Specialists are profiled in a similar manner. Because they rely on referrals for their patient base, their panel is measured on a per-1,000-visit basis, Paxton says.
Sharp Rees-Stealy administrators regularly review the reports, and each physician receives his or her own profile every quarter. Aside from providing snapshots of individual physician performance, the system gives administrators a basis for comparison among the group’s various sites.
"Averages for an entire site or department can be viewed on a single screen," says Balfour. "Trended studies of specific indicators for a particular department, division, or site can also be accessed and compared with historical data."
The report also helps the group keep up with credentialing and keep a watchful eye on malpractice and liability trends.
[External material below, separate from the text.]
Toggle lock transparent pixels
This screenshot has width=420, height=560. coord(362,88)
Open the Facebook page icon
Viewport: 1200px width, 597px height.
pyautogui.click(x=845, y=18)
For instance, if a physician profile indicates an inordinate amount of liability claims, administrators are prompted to take the matter up with the risk management department.
Balfour admits that the size of his group places it at an advantage to build a computerized physician profiling system and to collect data, but he says profiling is an essential part of any practice involved in capitation.
Capitated physician practices today are under increased pressures from HMOs to provide quality data as well as to reduce the cost of care. Consumers are increasingly afraid that quality of care will be compromised as a result of managed care’s cost-containment aims.
Many capitated practices have skimpy information systems. Nevertheless, Balfour advises physician groups to make the necessary investments and move toward physician profiling. "Not every group can measure 34 criteria. But they can start measuring with data they already have," he says.